One must write for all those who have a thirst to read and who can profit by good reading. Then one must go straight to the most elevated morality within oneself, and not make a mystery of the moral and profitable meaning of one’s book. People found that with Madame Bovary. If one part of the public cried scandal, the healthiest and the broadest part saw in it a severe and striking lesson given to a woman without conscience and without faith, to vanity, to ambition, to irrationality. They pitied her; art required that, but the lesson was clear, and it would have been more so, it would have been so for everybody, if you had wished it, if you had shown more clearly the opinion that you had, and that the public ought to have had, about the heroine, her husband, and her lovers.

That desire to depict things as they are, the adventures of life as they present themselves to the eye, is not well thought out, in my opinion. Depict inert things as a realist, as a poet, it’s all the same to me, but, when one touches on the emotions of the human heart, it is another thing. You cannot abstract yourself from this contemplation; for man, that is yourself, and men, that is the reader. Whatever you do, your tale is a conversation between you and the reader. If you show him the evil coldly, without ever showing him the good he is angry. He wonders if it is he that is bad, or if it is you. You work, however, to rouse him and to interest him; you will never succeed if you are not roused yourself, or if you hide it so well that he thinks you indifferent. He is right: supreme impartiality is an anti-human thing, and a novel ought to be human above everything. If it is not, the public is not pleased in its being well written, well composed and conscientious in every detail. The essential quality is not there: interest. The reader breaks away likewise from a book where all the characters are good without distinctions and without weaknesses; he sees clearly that that is not human either. I believe that art, this special art of narration, is only worth while through the opposition of characters; but, in their struggle, I prefer to see the right prevail. Let events overwhelm the honest men, I agree to that, but let him not be soiled or belittled by them, and let him go to the stake feeling that he is happier than his executioners.

15th January, 1876

It is three days since I wrote this letter, and every day I have been on the point of throwing it into the fire; for it is long and diffuse and probably useless. Natures opposed on certain points understand each other with difficulty, and I am afraid that you will not understand me any better today than formerly. However, I am sending you this scrawl so that you can see that I am occupied with you almost as much as with myself.

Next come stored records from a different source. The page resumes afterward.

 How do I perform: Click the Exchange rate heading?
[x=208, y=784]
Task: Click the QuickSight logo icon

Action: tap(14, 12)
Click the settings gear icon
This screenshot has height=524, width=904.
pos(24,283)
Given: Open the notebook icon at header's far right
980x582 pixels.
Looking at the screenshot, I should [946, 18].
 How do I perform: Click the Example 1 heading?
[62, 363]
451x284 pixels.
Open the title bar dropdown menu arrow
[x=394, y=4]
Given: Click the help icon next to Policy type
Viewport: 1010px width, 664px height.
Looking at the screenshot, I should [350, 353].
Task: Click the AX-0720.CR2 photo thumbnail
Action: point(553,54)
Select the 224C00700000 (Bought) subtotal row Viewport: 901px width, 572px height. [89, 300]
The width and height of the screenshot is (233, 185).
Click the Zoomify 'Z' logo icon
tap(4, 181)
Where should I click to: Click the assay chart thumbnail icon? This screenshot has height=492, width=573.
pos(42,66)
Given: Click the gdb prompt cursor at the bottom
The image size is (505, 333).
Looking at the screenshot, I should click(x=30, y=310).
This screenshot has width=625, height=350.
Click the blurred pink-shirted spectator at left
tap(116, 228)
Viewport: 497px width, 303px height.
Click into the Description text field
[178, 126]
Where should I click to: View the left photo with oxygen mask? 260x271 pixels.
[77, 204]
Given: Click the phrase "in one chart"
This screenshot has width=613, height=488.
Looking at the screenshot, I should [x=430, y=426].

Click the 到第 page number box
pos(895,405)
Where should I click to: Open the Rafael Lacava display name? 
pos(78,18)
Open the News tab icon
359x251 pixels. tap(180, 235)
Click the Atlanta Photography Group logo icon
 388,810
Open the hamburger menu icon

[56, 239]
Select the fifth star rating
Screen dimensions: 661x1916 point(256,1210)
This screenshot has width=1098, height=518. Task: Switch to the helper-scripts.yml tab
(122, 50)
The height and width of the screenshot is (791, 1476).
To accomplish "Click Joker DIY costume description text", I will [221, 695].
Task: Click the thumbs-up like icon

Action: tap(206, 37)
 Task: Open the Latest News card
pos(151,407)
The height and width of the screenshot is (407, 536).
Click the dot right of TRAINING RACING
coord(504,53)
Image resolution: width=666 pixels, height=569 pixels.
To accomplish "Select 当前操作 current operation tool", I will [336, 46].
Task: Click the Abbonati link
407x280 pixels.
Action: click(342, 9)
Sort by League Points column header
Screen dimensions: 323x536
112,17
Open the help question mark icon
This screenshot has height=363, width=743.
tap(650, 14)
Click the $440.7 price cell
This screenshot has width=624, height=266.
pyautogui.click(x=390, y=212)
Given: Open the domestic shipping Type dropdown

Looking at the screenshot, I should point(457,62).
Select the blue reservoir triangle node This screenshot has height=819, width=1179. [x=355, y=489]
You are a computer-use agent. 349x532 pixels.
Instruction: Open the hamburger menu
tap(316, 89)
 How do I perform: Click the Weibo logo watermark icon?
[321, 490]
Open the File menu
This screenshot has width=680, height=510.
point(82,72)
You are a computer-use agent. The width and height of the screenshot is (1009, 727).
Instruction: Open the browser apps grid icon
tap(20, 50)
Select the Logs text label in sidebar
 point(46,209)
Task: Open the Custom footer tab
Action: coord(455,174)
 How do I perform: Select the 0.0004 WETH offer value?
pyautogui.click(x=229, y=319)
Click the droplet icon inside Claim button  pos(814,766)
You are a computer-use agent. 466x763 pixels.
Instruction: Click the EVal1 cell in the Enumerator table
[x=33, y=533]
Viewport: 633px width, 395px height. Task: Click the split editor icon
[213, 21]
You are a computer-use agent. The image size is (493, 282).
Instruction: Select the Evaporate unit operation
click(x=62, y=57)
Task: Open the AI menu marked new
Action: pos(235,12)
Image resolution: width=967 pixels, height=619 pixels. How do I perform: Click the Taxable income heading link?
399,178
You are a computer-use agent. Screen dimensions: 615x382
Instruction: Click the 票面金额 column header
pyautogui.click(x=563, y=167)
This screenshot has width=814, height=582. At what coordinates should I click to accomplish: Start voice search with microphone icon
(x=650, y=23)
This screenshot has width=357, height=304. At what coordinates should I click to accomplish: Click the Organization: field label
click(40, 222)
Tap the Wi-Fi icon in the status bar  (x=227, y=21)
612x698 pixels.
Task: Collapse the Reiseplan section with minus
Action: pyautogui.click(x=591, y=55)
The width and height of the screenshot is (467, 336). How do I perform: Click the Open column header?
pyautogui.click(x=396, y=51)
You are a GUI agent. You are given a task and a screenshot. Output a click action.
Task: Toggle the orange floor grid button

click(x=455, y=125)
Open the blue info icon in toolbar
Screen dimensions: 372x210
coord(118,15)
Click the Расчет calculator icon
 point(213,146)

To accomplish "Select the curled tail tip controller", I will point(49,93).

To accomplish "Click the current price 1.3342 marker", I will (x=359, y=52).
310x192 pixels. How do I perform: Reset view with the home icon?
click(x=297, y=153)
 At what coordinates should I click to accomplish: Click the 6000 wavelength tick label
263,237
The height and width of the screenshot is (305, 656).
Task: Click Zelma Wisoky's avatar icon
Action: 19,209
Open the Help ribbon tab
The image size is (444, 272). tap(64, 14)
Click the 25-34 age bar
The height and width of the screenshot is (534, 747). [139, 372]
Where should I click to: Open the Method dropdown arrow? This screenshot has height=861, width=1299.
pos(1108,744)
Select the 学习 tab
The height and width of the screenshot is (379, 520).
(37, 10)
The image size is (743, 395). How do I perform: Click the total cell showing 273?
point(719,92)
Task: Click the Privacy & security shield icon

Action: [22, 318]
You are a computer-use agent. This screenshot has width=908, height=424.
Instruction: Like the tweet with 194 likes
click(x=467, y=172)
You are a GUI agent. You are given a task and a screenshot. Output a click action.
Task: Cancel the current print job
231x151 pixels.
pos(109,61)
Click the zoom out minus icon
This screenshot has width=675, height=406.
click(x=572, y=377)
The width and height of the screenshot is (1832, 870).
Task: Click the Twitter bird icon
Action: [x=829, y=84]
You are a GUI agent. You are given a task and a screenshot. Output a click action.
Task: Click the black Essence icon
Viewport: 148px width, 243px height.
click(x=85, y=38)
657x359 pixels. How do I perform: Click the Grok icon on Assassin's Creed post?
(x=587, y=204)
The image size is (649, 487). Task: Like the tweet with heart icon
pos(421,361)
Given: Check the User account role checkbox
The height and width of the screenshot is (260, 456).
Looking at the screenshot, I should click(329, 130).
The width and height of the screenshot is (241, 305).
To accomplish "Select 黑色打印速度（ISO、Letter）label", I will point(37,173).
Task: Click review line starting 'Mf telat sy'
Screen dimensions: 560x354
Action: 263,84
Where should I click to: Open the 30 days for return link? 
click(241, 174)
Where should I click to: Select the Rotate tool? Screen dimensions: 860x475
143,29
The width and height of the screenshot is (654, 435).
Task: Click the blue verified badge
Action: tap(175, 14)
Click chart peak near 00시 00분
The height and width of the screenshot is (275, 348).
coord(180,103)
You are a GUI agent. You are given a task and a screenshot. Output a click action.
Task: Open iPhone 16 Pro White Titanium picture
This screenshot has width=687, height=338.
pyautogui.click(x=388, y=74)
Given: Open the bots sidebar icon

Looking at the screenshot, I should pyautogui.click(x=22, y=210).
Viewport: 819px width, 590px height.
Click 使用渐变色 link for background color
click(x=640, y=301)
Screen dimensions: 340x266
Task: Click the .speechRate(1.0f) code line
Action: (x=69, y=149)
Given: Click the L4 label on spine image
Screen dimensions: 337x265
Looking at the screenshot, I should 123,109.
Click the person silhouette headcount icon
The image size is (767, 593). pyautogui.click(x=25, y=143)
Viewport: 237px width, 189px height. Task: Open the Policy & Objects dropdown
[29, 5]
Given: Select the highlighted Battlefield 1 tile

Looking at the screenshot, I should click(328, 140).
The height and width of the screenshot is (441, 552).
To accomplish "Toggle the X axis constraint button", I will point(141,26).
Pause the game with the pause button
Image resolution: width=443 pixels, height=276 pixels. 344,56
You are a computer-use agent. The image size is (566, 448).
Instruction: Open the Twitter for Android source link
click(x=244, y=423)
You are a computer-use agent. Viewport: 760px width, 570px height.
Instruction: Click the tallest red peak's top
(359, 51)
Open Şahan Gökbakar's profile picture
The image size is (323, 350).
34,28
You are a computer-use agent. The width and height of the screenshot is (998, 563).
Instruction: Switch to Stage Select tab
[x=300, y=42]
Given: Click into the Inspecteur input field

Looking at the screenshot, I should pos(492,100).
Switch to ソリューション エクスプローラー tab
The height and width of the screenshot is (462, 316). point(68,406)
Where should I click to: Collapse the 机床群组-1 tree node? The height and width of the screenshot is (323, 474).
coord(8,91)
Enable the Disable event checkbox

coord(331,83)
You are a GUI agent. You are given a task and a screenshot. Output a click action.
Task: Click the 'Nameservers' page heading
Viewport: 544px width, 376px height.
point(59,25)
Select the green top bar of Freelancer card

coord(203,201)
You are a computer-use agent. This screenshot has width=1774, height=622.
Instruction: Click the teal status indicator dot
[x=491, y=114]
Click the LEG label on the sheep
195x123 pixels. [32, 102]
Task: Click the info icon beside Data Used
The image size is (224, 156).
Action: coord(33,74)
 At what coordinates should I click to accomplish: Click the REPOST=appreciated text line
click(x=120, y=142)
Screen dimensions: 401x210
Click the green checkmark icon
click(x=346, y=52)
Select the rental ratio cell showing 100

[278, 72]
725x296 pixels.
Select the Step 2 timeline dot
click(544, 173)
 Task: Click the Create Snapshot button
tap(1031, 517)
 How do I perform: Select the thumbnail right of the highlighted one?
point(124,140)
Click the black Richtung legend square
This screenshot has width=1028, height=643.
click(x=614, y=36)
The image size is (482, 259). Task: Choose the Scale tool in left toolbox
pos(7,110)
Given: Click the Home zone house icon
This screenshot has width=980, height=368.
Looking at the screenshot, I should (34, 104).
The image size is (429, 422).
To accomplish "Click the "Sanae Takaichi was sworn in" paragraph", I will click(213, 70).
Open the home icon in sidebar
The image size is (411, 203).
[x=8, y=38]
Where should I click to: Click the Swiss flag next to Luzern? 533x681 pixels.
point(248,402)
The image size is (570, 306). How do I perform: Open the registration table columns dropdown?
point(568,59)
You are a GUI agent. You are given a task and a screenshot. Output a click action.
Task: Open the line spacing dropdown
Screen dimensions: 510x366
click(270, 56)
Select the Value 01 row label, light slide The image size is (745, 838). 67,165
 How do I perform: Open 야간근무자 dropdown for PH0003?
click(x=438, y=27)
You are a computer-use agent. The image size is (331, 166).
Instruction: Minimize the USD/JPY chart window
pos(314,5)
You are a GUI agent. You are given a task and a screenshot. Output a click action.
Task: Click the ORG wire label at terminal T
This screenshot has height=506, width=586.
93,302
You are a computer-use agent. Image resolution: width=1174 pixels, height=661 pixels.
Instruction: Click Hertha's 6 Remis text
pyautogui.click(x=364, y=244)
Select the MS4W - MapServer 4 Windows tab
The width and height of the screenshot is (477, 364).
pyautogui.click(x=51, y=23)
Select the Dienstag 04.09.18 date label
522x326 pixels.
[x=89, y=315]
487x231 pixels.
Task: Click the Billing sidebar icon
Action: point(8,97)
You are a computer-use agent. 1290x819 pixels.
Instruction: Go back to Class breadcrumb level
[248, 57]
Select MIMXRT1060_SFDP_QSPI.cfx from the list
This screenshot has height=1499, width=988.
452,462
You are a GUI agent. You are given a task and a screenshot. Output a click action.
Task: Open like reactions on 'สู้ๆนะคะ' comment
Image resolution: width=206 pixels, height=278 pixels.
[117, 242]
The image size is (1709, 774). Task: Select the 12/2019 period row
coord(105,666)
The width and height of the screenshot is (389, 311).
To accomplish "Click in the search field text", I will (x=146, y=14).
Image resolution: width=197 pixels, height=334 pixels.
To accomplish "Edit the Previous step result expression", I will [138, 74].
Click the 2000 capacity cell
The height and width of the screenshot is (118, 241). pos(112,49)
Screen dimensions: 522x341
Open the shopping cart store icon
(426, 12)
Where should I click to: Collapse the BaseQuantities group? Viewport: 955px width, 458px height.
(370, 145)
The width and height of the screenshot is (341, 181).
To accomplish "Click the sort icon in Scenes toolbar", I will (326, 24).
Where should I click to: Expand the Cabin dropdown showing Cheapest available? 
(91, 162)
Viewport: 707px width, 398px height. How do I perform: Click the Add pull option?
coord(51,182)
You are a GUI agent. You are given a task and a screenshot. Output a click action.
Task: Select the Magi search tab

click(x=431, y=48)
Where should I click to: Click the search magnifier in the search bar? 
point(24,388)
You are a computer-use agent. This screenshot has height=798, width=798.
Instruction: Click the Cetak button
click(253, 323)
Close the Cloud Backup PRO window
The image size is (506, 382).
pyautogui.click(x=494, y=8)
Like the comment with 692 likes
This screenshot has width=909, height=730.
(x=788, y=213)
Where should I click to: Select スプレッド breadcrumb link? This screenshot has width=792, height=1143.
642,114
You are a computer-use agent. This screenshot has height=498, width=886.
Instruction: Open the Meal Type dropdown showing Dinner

You must have success after that bad luck which has troubled you deeply. I tell you wherein lie the certain conditions for your success. Keep your cult for form; but pay more attention to the substance. Do not take true virtue for a commonplace in literature. Give it its representative, make honest and strong men pass among the fools and the imbeciles that you love to ridicule. Show what is solid at the bottom of these intellectual abortions; in short, abandon the convention of the realist and return to the time reality, which is a mingling of the beautiful and the ugly, the dull and the brilliant, but in which the desire of good finds its place and its occupation all the same.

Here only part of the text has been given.